Melinda Mawdsley: Talk about your song-writing style and the source of inspiration for your pieces.

Jill Cohn: It’s always different for me. Mostly, I write from my own personal experiences, and I try to have an eye for how I can take a personal experience and make it universal and relatable. The whole reason for art is to connect with other people and connect with the audience. Every song comes out different and every song comes to me in a different way. It’s hard to put my finger on it.

Mawdsley: Tell me about the album “Beautiful I Love You.”

Cohn: We took a lot of those songs and played them in concerts before recording it. It was nice. The songs had a chance to evolve a little bit in the live spectrum. We kept the arrangements sparse because I wanted to have a record true to what we do live.

Mawdsley: How long did it take to finally make it?

Cohn: Well, the record took almost three years. It was one of those releases that I wasn’t really sure if I was going to put out. I relocated from Seattle to Northern California during the process of this recording and moving was such an upheaval. I would just do some recording when I was up in Seattle or in L.A. or home in San Francisco. I would say the writing was over a two- or three-year period, but the actual recording was really quick, six months, maybe a couple months, but because I had been in transition, finances were kind of an issue, so we actually did a Kickstarter campaign to raise money to finish the record.

Mawdsley: When did you move to Northern California?

Cohn: Kind of like 2010, 2011. I was really living in both Northern California and Seattle for the first 2 1/2 years before making the move. I was going back and forth a lot.

Mawdsley: Why did you move?

Cohn: I had met Dave our guitar player, so he was here. I was just thinking I needed a change of pace, so that was part of it, too. I really, really miss Seattle. I think I’ll always identify with being a Seattle songwriter. I think a lot of that is reflected in my music. Almost every song in “Beautiful I Love You” has a move. There are good things (about moves) and things you wish were different. Every song has that ying and yang, so to speak, about life experiences. For me, going through this move was huge and brought to the forefront how everything in life has this dualistic nature. It’s one of the essential themes throughout the whole record.

Mawdsley: What’s the Seattle music scene like now?

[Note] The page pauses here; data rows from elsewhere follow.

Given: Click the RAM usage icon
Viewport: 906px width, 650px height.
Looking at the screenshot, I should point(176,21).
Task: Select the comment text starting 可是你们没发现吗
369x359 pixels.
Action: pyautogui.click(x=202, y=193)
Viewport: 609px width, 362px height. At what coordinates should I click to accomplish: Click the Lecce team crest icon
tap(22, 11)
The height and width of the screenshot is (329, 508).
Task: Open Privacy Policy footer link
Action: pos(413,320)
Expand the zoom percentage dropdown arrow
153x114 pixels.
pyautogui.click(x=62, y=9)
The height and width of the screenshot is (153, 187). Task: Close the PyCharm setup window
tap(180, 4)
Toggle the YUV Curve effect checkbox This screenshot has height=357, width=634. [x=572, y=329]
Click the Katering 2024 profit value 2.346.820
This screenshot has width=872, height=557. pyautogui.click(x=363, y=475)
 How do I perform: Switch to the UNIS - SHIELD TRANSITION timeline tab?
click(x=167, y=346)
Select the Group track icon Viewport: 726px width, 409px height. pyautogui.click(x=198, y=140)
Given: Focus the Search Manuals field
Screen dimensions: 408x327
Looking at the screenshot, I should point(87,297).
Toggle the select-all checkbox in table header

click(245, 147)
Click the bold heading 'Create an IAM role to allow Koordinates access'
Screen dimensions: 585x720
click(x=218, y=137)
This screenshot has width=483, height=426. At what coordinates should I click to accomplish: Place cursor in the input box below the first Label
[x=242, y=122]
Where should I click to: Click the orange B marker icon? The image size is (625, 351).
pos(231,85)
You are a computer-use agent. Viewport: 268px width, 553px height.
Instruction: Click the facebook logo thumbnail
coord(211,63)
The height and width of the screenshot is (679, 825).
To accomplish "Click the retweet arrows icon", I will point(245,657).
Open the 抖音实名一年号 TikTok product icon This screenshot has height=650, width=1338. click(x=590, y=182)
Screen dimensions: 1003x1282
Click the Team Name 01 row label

Cohn: It’s always been really eclectic, so that’s what’s really cool about the Seattle scene. There’s always been really interesting music coming out of Seattle. It’s a great place to be artistically. When I first moved there in 1996 there was live music on every corner. Grunge was just kind of coming to a close so people were seeking a softer sound.

Mawdsley: You’ve released nine albums correct?

Cohn: Nine. I just got done doing a retrospective of my career entitled “Cinema,” and I think we’ll have copies for sale at the Radio Room. I’m pretty sure we will. The CD isn’t officially released until November, but I think we’ll have copies.

Mawdsley: You’ve played here before, correct?

Cohn: Yeah. I love Colorado, and Grand Junction is one of my favorite places to be. We’ve played on KAFM Radio many times and always thought it’d be so much fun to do a gig at the Radio Room. It’ll be a chance for people not familiar with our music to come check us out, and we’ll be supporting KAFM. I know a portion of the proceeds from the show will go to benefit the station to keep it going. It’s exciting to give back to the radio station because they’ve been so generous to us.